VICE hat sie erzählt, wie sie den Glauben an die Linkspartei verloren hat und nun eine kommunistische Partei aufbauen will.

VICE: Du bist am Wochenende aus der Linkspartei ausgetreten und forderst jetzt die "Rekonstitution der KPD" in Deutschland. Was für Reaktionen hast du bekommen?
Hannah Bruns: Gerade junge Leute aus der Linkspartei haben mir geschrieben, dass sie den Schritt mutig fanden und mich verstehen. Die haben ähnliche Erfahrungen wie ich gemacht. Andere bedauern meinen Austritt. Hochrangige Mitglieder haben sich nicht bei mir gemeldet.

Wo hat dich die Linkspartei enttäuscht?
Die Partei ist verkommen. Beispiel Thüringen. Die Regierung unter der Führung der Linkspartei hat über 600 Leute pro Jahr abgeschoben und hat eine Abschiebequote, die höher ist als die vieler CDU-Länder. Zur selben Zeit sagt die Bundestagsfraktion, man wolle niemanden nach Afghanistan abschieben.

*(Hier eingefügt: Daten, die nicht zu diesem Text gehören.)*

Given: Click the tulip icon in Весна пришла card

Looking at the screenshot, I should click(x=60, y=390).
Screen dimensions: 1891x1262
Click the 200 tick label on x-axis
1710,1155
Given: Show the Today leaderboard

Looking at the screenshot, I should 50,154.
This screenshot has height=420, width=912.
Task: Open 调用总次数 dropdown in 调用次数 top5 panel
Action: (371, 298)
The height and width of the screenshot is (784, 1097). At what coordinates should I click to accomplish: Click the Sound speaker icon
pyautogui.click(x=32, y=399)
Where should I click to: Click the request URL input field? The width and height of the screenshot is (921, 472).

Bei dir in Nordrhein-Westfalen war Sahra Wagenknecht Spitzenkandidatin bei der Bundestagswahl, Sevim Dağdelen ist die linke Bundestagsabgeordnete für Bochum. Beides keine Realos. Haben sie dich auch enttäuscht?
Wenn die Linkspartei in einem Bundesland die Chance hat, mitzuregieren, dann sagt weder der linke noch der rechte Flügel der Partei ehrlich: "Gerade macht es keinen Sinn, die Linke zu wählen, wählt was Anderes oder gar nicht!" Die Berliner, die durch Mietsteigerungen aus ihren Bezirken vertrieben werden, haben nichts davon gehabt, dass sie die Linkspartei gewählt haben.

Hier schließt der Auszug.